Piotr Pytlakowski to wyśmienity reporter i dziennikarz, autor kilku książek dotyczących raczej współczesnych problemów takich jak mafia, agentura, szpiegostwo. Teraz zmienia nieco ton, bo “Ich matki, nasi ojcowie” to książka-reportaż o czasach tuż przed i zaraz po II wojnie światowej.
To były dzikie czasy na ziemiach polskich. Ludność była bardzo niejednorodna etnicznie i często ciężko było ustalić, czy jest się narodowości polskiej, czy niemieckiej, a może mazurskiej czy śląskiej. Dla mnie to temat szczególnie bliski: mam poniemieckie korzenie, a rodzina mojego męża to przesiedleńcy. Mieszkam też w miejscowości, w której twierdzi się, że nie warto remontować starych domów, bo przyjdzie Niemiec i wszystko zabierze. Być może dlatego ta książka nie tyle otworzyła mi oczy, co ugruntowała i poszerzyła nieco wiedzę.
O tym, o czym opowiada publikacja “Ich matki, nasi ojcowie. Niewygodna historia powojennej Polski” tłumaczy już sam tytuł. Tu nie jest łatwo. To nie książka do poduszki ani łzawa literatura obozowa. To samo życie. Często historyczne fakty przeplatane są wywiadami z osobami, które były świadkami tychże. Zobaczymy tu zbrodnie widziane oczyma młodych ludzi, często dzieci. Poznamy ich tułacze losy, o które często się nie prosili. Bo czymże można nazwać prześladowanie rodziny za to, że ma niemieckie nazwisko? Albo młodzieńca, który chce wrócić do swojego Hajmatu, a nikt go z Polski wypuścić nie chce?
Autor nie wybiela Niemców. Polacy doświadczeni ogromu zła i nic dziwnego, że są pamiętni zbrodni, jakich dopuścili się Niemcy podczas wojny. Jednak w tej wojnie przegrali i okazało się, że teraz to ofiary stały się katami. Choć nie, to nie tak i na to też zwraca uwagę autor. To nie ofiary były katami. Byli to ludzie, którzy często migali się od udziału w działaniach wojennych, kombinatorzy, samozwańcze grupy milicji obywatelskiej, rządzące dopiero co opuszczonymi wioskami czy miasteczkami. Byli to być może nasi ojcowie, dziadkowie i znęcali się nie na żądnych mordu żołnierzach Wehrmachtu, a kobietach, dzieciach, starcach.

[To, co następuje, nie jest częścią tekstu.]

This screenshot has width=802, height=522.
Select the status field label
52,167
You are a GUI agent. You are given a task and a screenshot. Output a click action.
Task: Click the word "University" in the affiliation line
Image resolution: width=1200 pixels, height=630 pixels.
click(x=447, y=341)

Dopiero co wyzwolone obozy pracy przekształcano w obozy przesiedleńcze dla Niemców (autor nie bez kozery nazywa je “polskimi obozami koncentracyjnymi” i, niestety, ma rację co do takiego nazewnictwa), tworzono nowe, malutkie placówki. Czasem była to stodoła, młyn, stara fabryka, w których bez wody, jedzenia i ogrzewania spędzano tłum tych wszystkich, których uznano za Niemców. Czasem wystarczył donos albo… ciekawy dom czy gospodarstwo, które w ten łatwy sposób można było przejąć. Uwięzieni padali jak muchy, często byli wyprowadzani i zwyczajnie zabijani. A przecież to nie wszystko: były wysiedlenia w głąb Rosji, gwałty, problemy meldunkowe czy edukacyjne, bo nikt nie chciał mieszkać, pracować czy uczyć się z Niemcami. Były nawet pomysły naznaczania Niemców malowaną na plecach czy czole (!) swastyką lub doszywania na rękawie takiego emblematu. Jak szybko, niczym w eksperymencie więziennym Philip Zimbardo, uciśnieni stają się uciskającymi.
To książka świetnie napisana, ale emocjonalnie trudna. Skłania do zmierzenia się ze wstydliwą, pomijaną przez długi czas milczeniem prawdą. Nie, nie wszyscy Polacy byli kryształowi i nie ma co się wybielać, tak samo, jak nie można negować, że to Niemcy mierzyli broń w Polaków. Ale i po jednej i po drugiej stronie, polskiej i niemieckiej, nie byli to wszyscy. Do tego cierpienie ludzi nie zakończyło się wraz z 7 maja 1945 roku, tylko zmieniło uwagę na kogo innego. Warto dobrze poznać te konsekwencje, które takie działania spowodowały, aby więcej się nie powtórzyły.